Le plus célèbre des mythes reste celui de la descente d'Inanna aux Enfers, dans lequel elle rencontre sa sœur Ereshkigal qui la tue et fait pendre son cadavre à un crochet. Ce n'est que lorsque les Dieux envoient trois créatures faites de terre pour rechercher Inanna, alors que le monde est en train de mourir sans la déesse qui apporte amour et vie, qu'Ereshkigal libère Inanna, qui remonte, transformée, vers le Monde d'Au-Dessus. Perséphone et Psyché partage un lien similaire, bien que plus anodin. Dans le mythe d'Eros et Psyché, Aphrodite, en guise d'épreuve, décide d'envoyer la prétendante du Dieu de l'Amour aux Enfers, afin qu'elle lui rapporte dans une boîte un peu de la beauté de Perséphone, sa propre beauté étant ternie par les nuits passées à veiller son fils malade. Psyché se rend aux Enfers, et comme Nergal, refuse l'hospitalité et les mets préparés à son intention. La seule chose qu'elle accepte est la boîte renfermant la beauté de Perséphone, avec laquelle elle quitte le Monde d'En-Dessous. Pensant qu'elle-même gagnerait à se poudrer légèrement les joues avec le contenu de cette boîte, elle l'ouvre, et il en sort aussitôt un "sommeil stygien", semblable à la mort, qui s'empare d'elle (mais pas d'inquiétude, Eros la sauve).
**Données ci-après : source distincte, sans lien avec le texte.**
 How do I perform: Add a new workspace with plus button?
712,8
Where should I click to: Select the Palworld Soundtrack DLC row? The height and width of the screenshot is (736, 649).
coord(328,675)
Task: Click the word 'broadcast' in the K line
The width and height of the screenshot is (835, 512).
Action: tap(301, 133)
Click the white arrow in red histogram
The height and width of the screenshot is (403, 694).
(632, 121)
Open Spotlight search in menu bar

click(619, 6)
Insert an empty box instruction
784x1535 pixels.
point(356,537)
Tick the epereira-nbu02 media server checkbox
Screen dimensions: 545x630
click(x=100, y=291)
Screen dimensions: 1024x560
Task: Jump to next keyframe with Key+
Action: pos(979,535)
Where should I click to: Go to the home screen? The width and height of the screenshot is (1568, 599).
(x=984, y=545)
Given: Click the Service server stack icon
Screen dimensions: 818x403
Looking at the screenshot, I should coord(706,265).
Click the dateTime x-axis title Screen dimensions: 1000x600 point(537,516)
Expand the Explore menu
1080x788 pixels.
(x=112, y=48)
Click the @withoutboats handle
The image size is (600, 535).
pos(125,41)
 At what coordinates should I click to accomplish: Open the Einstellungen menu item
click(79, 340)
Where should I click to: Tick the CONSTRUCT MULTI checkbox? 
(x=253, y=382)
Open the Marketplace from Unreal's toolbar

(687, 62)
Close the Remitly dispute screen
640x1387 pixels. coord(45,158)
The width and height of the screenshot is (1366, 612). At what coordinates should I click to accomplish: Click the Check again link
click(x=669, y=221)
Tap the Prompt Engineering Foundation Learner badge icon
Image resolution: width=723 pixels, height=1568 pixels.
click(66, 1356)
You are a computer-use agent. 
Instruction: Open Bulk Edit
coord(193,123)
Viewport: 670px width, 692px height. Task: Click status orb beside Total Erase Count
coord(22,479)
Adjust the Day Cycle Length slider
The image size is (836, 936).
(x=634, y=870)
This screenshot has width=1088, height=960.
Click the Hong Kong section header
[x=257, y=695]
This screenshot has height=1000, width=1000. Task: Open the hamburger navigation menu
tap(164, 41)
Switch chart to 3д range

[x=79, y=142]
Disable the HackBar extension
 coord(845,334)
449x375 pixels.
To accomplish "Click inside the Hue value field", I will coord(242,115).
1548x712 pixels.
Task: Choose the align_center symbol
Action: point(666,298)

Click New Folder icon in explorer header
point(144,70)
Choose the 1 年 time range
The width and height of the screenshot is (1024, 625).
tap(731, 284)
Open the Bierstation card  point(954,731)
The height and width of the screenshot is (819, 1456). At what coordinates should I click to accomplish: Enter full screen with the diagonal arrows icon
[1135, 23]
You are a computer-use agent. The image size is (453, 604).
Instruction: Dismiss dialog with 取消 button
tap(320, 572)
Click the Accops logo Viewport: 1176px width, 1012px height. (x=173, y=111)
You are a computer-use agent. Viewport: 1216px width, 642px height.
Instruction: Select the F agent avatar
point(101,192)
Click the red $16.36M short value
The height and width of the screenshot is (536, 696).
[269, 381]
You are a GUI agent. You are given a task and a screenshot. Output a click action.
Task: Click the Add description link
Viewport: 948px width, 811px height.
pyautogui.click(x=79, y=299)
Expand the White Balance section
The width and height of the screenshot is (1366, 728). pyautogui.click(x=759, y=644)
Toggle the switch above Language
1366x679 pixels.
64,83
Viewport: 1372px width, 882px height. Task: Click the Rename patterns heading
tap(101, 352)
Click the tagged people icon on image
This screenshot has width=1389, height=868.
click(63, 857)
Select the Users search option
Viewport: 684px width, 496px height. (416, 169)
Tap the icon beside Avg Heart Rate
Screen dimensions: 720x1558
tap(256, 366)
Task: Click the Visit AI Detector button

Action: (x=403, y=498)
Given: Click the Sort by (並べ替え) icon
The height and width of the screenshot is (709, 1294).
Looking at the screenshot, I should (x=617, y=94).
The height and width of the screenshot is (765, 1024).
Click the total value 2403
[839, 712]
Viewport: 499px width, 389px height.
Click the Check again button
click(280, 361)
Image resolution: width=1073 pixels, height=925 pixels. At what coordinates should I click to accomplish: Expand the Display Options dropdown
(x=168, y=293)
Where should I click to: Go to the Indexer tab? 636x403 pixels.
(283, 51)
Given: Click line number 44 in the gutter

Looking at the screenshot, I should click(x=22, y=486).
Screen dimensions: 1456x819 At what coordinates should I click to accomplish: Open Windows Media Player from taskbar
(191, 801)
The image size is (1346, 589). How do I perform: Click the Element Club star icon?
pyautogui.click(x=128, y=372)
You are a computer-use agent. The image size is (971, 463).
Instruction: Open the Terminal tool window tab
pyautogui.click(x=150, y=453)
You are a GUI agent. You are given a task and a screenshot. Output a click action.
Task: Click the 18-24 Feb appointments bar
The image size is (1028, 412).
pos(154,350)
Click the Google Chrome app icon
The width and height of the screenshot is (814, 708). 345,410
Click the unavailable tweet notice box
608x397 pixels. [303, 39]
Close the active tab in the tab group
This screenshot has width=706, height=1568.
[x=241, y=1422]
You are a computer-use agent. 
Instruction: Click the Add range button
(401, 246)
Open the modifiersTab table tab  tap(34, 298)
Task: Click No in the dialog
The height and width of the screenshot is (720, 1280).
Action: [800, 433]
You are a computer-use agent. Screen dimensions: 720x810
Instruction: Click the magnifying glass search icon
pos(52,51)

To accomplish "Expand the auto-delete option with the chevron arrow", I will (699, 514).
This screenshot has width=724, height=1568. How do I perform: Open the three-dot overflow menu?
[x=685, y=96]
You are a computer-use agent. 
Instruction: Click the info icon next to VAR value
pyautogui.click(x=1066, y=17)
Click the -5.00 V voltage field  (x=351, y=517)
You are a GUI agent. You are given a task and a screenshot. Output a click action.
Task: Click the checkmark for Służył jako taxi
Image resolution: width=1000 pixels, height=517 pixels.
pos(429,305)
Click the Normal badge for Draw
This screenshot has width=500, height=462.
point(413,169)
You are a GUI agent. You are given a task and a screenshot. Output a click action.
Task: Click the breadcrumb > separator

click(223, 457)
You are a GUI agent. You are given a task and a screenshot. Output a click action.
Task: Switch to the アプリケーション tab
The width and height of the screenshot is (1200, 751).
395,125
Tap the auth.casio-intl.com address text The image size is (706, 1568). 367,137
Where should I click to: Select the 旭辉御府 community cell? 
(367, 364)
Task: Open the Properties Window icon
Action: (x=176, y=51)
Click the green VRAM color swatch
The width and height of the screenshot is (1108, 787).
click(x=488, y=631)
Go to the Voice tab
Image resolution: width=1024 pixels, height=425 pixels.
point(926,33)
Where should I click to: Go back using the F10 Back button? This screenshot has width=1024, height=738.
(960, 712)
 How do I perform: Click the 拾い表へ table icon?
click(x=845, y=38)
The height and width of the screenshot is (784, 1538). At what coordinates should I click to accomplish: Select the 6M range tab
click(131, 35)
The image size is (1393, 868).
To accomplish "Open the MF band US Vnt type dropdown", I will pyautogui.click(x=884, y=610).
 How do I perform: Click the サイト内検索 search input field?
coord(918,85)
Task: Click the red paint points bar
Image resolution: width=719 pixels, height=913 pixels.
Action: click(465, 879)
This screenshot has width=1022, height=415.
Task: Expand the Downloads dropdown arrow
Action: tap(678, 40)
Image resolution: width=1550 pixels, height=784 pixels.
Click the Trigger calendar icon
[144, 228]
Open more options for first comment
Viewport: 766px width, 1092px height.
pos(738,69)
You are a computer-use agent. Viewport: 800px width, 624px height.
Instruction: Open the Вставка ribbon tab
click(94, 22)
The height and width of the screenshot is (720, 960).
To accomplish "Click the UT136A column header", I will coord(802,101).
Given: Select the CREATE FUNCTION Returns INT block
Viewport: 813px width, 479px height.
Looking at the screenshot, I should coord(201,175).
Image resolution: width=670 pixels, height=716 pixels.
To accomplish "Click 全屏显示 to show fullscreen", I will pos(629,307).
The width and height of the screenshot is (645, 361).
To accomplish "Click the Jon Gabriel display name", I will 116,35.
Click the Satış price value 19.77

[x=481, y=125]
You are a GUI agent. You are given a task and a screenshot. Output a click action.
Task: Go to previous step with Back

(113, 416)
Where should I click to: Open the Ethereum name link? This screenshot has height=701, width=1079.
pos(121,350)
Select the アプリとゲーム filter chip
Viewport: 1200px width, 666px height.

Ce lien entre Ereshkigal et Inanna, Perséphone et Psyché, c'est celui qui relie l'âme et l'Âme. Ereshkigal et Perséphone ont toutes les deux empruntées le chemin de l'âme de la vie vers la mort, et chacune à leur manière, vers la renaissance. Dans leurs royaumes respectifs, elles incarnent l'Idée de l'Âme. Inanna et Psyché sont les âmes qui, comme le shaman, recherchent les trésors cachés dans l'obscurité du Monde d'En-Dessous, et entrent en contact avec le Néant, la destination finale de toutes les âmes. Chacune revient riche d'une leçon similaire à celle de l'autre. Psyché apprend que le prix de la renaissance sera toujours la mort - l'âme rejoint le Monde d'En-Dessous, trouve ce qu'elle y cherche et revient à la vie, enrichie toutefois de la conscience qu'elle porte la mort en elle et qu'il ne sera qu'une question de temps avant celle-ci ne la réclame pour de bon (heureusement pour Psyché, Eros/l'Amour la rend immortelle). Pour Inanna, déesse qui décide de jouer le rôle de shaman, les règles sont différentes ; et pourtant, elle est elle aussi touchée par la mort. Elle reçoit certaines des qualités de sa sœur, Ereshkigal, et en fait usage lorsqu'elle rencontre son amant Dumuzi, "l'étreignant avec l'Oeil de la Mort", comme Ereshkigal le fit pour elle-même lorsqu'elle se tint devant elle. Inanna porte donc aussi la mort avec elle, mais différemment ; elle choisit quelqu'un qui occupera sa place aux Enfers - ironiquement, un homme qui lui a manqué de respect tout comme Nergal a pu manquer de respect à Ereshkigal, à l'origine. Le prix de la résurrection est une autre mort. Psyché et Inanna recherchent Perséphone et Ereshkigal pour apprendre leurs secrets, pour en faire l'expérience, et pour elles-mêmes en faire usage.